Rewrite the lines from the start of the items through the line containing "(x=596, y=201)" as a numbered list, leaving out blank lines.

___ Data shown

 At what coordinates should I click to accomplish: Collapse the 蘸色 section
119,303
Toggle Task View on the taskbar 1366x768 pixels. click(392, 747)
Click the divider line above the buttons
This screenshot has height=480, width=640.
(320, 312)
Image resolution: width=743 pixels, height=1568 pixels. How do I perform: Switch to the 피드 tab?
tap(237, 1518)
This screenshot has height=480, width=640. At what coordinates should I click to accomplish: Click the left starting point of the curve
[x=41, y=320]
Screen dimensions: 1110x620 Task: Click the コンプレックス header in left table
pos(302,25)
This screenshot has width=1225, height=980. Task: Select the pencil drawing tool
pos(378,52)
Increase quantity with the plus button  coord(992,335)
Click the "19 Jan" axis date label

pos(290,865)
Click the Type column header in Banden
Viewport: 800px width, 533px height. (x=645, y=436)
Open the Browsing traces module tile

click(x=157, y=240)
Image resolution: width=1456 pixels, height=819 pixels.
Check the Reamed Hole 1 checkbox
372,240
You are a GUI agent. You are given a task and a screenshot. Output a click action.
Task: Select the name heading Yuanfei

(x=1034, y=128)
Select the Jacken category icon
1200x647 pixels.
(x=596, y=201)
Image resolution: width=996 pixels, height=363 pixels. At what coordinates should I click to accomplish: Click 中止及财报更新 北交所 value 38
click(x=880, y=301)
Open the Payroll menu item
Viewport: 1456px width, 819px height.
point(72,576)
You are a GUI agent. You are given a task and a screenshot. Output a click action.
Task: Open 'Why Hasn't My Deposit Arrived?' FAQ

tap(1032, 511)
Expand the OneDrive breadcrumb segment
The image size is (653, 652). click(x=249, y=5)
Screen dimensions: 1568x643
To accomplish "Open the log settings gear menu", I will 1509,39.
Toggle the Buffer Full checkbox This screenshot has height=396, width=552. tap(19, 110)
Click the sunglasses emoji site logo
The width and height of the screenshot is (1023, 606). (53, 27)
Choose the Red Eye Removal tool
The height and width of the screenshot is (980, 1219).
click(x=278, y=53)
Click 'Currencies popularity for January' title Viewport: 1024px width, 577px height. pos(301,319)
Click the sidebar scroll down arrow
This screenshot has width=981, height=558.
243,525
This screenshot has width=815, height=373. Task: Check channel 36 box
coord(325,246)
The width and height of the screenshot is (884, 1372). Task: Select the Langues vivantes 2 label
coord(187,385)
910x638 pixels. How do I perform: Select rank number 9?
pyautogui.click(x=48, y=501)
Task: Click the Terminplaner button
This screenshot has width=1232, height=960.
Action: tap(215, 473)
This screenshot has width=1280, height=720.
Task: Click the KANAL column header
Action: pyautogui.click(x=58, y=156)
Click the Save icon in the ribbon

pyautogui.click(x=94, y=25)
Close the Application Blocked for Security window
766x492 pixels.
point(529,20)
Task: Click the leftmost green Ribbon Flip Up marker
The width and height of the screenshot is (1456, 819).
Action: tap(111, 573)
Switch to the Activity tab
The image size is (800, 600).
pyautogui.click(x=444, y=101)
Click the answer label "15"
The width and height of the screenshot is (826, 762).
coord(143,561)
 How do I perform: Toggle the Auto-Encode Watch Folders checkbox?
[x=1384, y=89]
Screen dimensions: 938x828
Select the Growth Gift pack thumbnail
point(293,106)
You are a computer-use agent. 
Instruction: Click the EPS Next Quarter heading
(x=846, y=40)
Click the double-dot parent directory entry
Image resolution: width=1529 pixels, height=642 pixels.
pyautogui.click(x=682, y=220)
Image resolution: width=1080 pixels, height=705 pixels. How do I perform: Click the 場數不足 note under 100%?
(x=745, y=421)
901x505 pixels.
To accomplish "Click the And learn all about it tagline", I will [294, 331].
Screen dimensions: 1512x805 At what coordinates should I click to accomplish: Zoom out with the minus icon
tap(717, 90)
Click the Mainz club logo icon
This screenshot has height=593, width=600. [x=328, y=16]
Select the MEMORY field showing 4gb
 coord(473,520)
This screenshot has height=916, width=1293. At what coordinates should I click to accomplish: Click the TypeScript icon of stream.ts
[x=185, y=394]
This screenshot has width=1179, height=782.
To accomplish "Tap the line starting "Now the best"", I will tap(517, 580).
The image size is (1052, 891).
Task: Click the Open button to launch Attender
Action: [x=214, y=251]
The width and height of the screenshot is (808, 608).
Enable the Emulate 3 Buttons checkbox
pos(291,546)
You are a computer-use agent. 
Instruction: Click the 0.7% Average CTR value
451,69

______

**Result of this task**
1.  At what coordinates should I click to accomplish: Collapse the 蘸色 section
2. 119,303
3. Toggle Task View on the taskbar 1366x768 pixels. click(392, 747)
4. Click the divider line above the buttons
5. This screenshot has height=480, width=640.
6. (320, 312)
7. Image resolution: width=743 pixels, height=1568 pixels. How do I perform: Switch to the 피드 tab?
8. tap(237, 1518)
9. This screenshot has height=480, width=640. At what coordinates should I click to accomplish: Click the left starting point of the curve
10. [x=41, y=320]
11. Screen dimensions: 1110x620 Task: Click the コンプレックス header in left table
12. pos(302,25)
13. This screenshot has width=1225, height=980. Task: Select the pencil drawing tool
14. pos(378,52)
15. Increase quantity with the plus button  coord(992,335)
16. Click the "19 Jan" axis date label
17. pos(290,865)
18. Click the Type column header in Banden
19. Viewport: 800px width, 533px height. (x=645, y=436)
20. Open the Browsing traces module tile
21. click(x=157, y=240)
22. Image resolution: width=1456 pixels, height=819 pixels.
23. Check the Reamed Hole 1 checkbox
24. 372,240
25. You are a GUI agent. You are given a task and a screenshot. Output a click action.
26. Task: Select the name heading Yuanfei
27. (x=1034, y=128)
28. Select the Jacken category icon
29. 1200x647 pixels.
30. (x=596, y=201)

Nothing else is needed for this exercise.